## start Document extract

Sovereignty Lost, Reclaimed and ... Lost Again?
- cjthrives
- Mar 7
- 8 min read

If my grandmother had been born during the Salem Witch Trials, the flames would have consumed her. Instead she was born in 1918, where the pyre burned slower, through exclusion, poverty, and systemic oppression. She was a beautiful woman full of spice, and sometimes sugar and other things nice.
As the world prepares to celebrate International Women’s Day, I am reflecting on five generations of women in my family: My grandmother, my mother, me, my daughters, and my granddaughter. I see the struggle to maintain safety and sovereignty in a country where our current leaders have decided to rewrite history, to erase the inconvenient parts. International Women's Day has been wiped off all federal calendars and approved communication channels.
What is Sovereignty?

## end Document extract
## start Entries provided

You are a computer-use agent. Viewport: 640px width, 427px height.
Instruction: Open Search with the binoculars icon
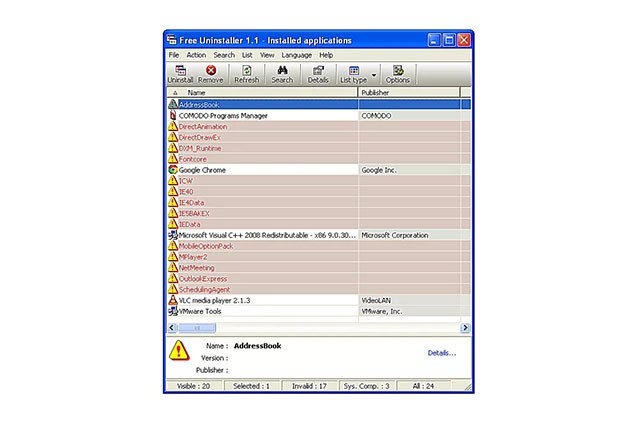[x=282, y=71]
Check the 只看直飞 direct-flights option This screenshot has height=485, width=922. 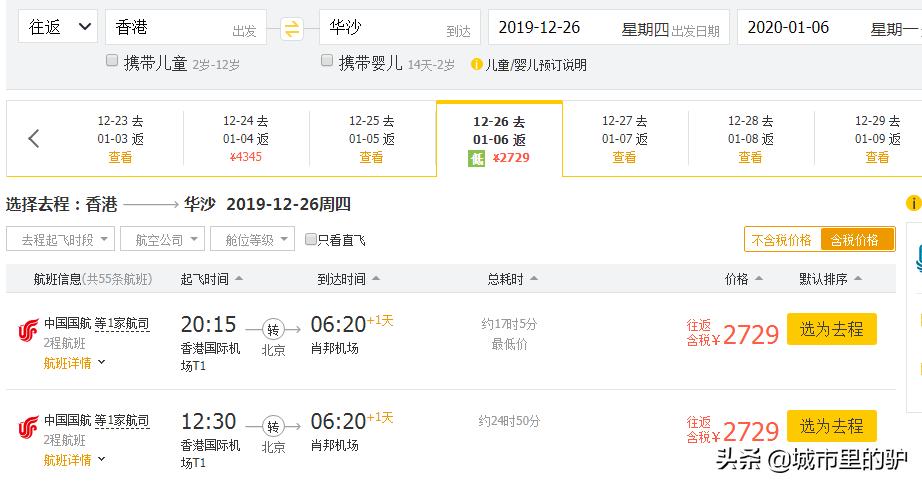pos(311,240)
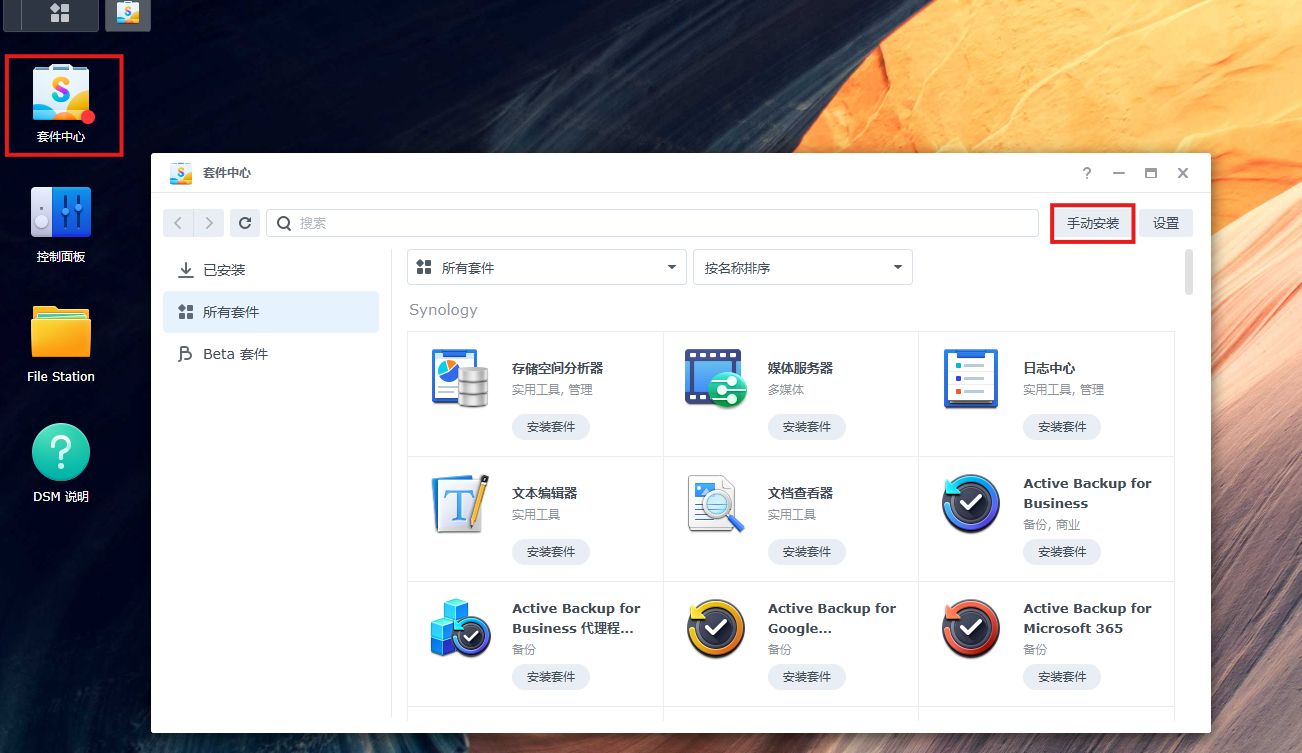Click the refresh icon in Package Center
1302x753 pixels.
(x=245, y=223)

## end Entries provided

From the essay on sovereignty and International Women's Day, quote the passage between "- cjthrives" and "approved communication channels.", inclusive.

▶ _Solution_:
- cjthrives
- Mar 7
- 8 min read

If my grandmother had been born during the Salem Witch Trials, the flames would have consumed her. Instead she was born in 1918, where the pyre burned slower, through exclusion, poverty, and systemic oppression. She was a beautiful woman full of spice, and sometimes sugar and other things nice.
As the world prepares to celebrate International Women’s Day, I am reflecting on five generations of women in my family: My grandmother, my mother, me, my daughters, and my granddaughter. I see the struggle to maintain safety and sovereignty in a country where our current leaders have decided to rewrite history, to erase the inconvenient parts. International Women's Day has been wiped off all federal calendars and approved communication channels.